» **Tentang Tugas Ini**
Menurut cuplikan dokumen tentang pemutaran film Tan Malaka, kapan makam Si Pacar Merah ditemukan di Selopanggung?

» **Cuplikan Dokumen**

Suasana Aula Fakultas Adab IAIN Imam Bonjol Padang terlihat berbeda. Di dalam ruangan tersebut, telah berkumpul puluhan mahasiswa yang hendak mengikuti diskusi serta pemutaran film pendek tentang Tan Malaka. Fim tersebut merupakan hasil karya dua sineas yaitu Erik Wirawan (Institut Kesenian Jakarta) dan Devy Kurnia Alamsyah (Pasca Sarjana Universitas Indonesia). Sebelum diputar di IAIN, dua film tersebut telah diputar dan didiskusikan di beberapa universitas yaitu Universitas Indonesia, kemudian di Universitas Universitas Andalas pada Senin dan di Universitas Negeri Padang. Kegiatan ini diawali dengan pemutaran film pendek berjudul Tan Malaka. Film yang disutradarai oleh Erik Irawan ini, berkisah seputar kehidupan Tan Malaka hingga kematiannya yang dieksekusi di Selopanggung. Film berikutnya yaitu film dokumenter berjudul Selopanggung. Film dokumenter karya Devy Kurnia Alamsyah, mahasiswa Pasca Sarjana Susastra UI ini, berkisah tentang penemuan makam Si Pacar Merah tersebut di Selopanggung, Kediri, Jawa Tengah, pada 12 September 2009 lalu. Juga ditampilkan beberapa wawancara dari beberapa Ahli yang meneliti tentang Tan Malaka, salah satunya peneliti Belanda, Harry Poeze.

» **Bahan yang Diberikan**
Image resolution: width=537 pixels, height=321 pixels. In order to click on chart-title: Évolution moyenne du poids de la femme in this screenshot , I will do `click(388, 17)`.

» **Jawaban Tugas**
Pada 12 September 2009.